C’est durant ces deux décennies que sont nées et se sont développées toutes les avant-gardes américaines, que ce soit en danse (Mercy Cunningham), en arts visuels (Jaspers Johns en peinture, Robert Mapplethorpe en photo) ou en littérature. White a connu les principaux représentants, très souvent gais, sur lesquels soufflait l’esprit libertaire de l’époque. C’est dans cette ville d’intellectuels que le futur écrivain se libère sexuellement.
Même s’il y insiste moins que dans ses livres précédents, en particulier dans Mes vies, sa vie sexuelle prend encore place dans City Boy — et ceux qui ont lu ses œuvres antérieures n’apprendront rien de nouveau là-dessus. Mais White rappelle combien la vie homosexuelle était tout à la fois interdite et audacieuse (avec ses backrooms, les hangars du port), combien il était impossible d’afficher son homosexualité (la sodomie était illégale, par exemple), qui était alors vécue sous le mode de l’intime et du caché.

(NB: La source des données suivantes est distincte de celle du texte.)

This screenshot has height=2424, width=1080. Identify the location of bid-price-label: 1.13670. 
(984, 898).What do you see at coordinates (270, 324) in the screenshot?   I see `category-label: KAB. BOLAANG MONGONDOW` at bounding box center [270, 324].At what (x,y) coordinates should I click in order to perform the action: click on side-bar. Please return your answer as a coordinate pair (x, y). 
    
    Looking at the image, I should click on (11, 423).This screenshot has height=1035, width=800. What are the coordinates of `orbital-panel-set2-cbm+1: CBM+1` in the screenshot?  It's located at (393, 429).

Il décrit excellemment la situation des homosexuels de l’époque et du rapide passage de la clandestinité à la lutte en plein jour pour leurs droits, avec l’émeute contre la fermeture par la police du club Stonewall. Moment charnière que ce passage de la honte à la fierté gaie et d’où ont surgi la reconnaissance et le sentiment d’appartenance des homosexuels. Époque heureuse, bénie pour les pulsions et les joies érotiques et sexuelles, que stoppera cruellement le sida au début des années 1980.
Edmund White se souvient de ces deux décennies avec nostalgie plutôt qu’avec mélancolie. À la fin, il donne l’impression de se plaindre de ne plus retrouver le New York, qui l’a vu naître comme écrivain, lorsqu’il y est revenu après un long séjour de 16 ans en France (il y écrira sa fameuse biographie sur Jean Genet). Il se plaint presque avec délectation de son assagissement, d’avoir arrêté de fumer et de boire, d’avoir grossi — lui qui avait été l’un des premiers gais à aller s’entraîner dans un gym dès son arrivée dans la Grosse Pomme.
Son livre demeure toutefois une délicieuse chronique de la vie sociale et artistique — et parfois bien secrète — de cette ville démente qu’est New York. Edmund White en est l’homme intense, passionné et lyrique; en quelque sorte son fils spirituel; voire l’emblème même de l’écrivain new-yorkais tel qu’on se l’imagine. Il va sans dire que City Boy, souvent émouvant et excitant, se lit comme un roman.
City Boy : Chronique new-yorkaise / Edmund White, traduit de l’anglais (États-Unis) par Philippe Delamare. Paris, Plon, 2009, 327p. (coll. Feux croisés)
Bon anniversaire Edmund.Bises de FRANÇOIS et JULIEN.